The Pintat government worked to remove Andorra’s stamp as a tax haven. The creation of a more versatile economy, with a reduced dependence on the financial sector, has been an important issue since independence in 1993. In recent years, Andorra has also been pressured by the OECD Economic Cooperation Organization to change the rules of confidentiality for banks and financial institutions.

Economic reforms

The government also implemented other major changes in the economic field. Among other things, corporate tax would be introduced and the rules for foreign shareholding changed to increase foreign investment (see also Finance).

Six parties ran in the parliamentary elections in April 2009. One of the most important questions during the election campaign was whether a tax reform needed to be removed from the OECD’s black list of tax havens. The differences between the parties mainly concerned the pace of reform.

The election seemed to mean the end of PLA’s 15-year domination in parliament, when the party stepped back sharply. The Social Democrats became the largest party with 45 percent of the votes and half of the seats. The newly formed Reformist coalition (Coalició Reformista, CR), led by the ruling PLA, gained 32 percent, and Andorra for change (Andorra pel Canvi, APC) received just under 19 percent. The turnout was just over 75 percent.

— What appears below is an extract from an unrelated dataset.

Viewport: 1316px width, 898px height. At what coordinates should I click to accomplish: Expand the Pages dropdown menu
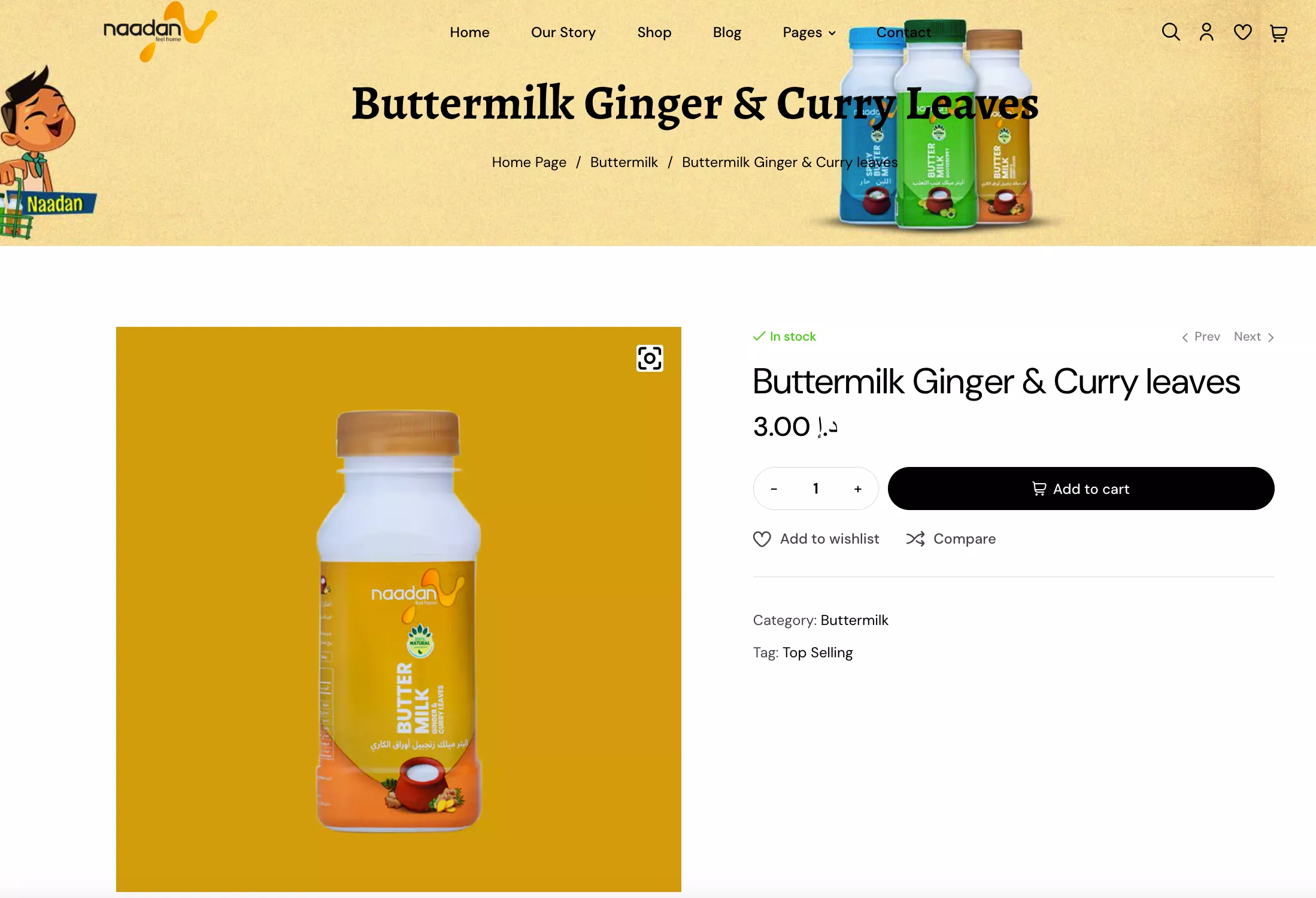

After a first vote when Parliament could not agree, Social Democrat Jaume Bartumeu was appointed new head of government in June.

Changes in the tax system

The Social Democrats had previously promised radical changes to the tax system, including through the introduction of income tax, corporation tax and VAT. They also wanted to speed up legislation to reduce bank secrecy in order to remove Andorra from the OECD’s black list of tax havens. The new government also had to try to address the economic problems as unemployment increased and the tourism industry experienced difficulties in the wake of the global financial crisis.

But with only half of the mandate, Bartumeu lacked a majority in the General Council and he found it difficult to push through his politics. He had to negotiate with other parties, but it was difficult when the right parties opposed the proposal on income tax. The opposition blocked the budget for 2010, and when it was clear in February 2011 that this year’s budget would also not go through, Bartumeu announced the new election until April 2011.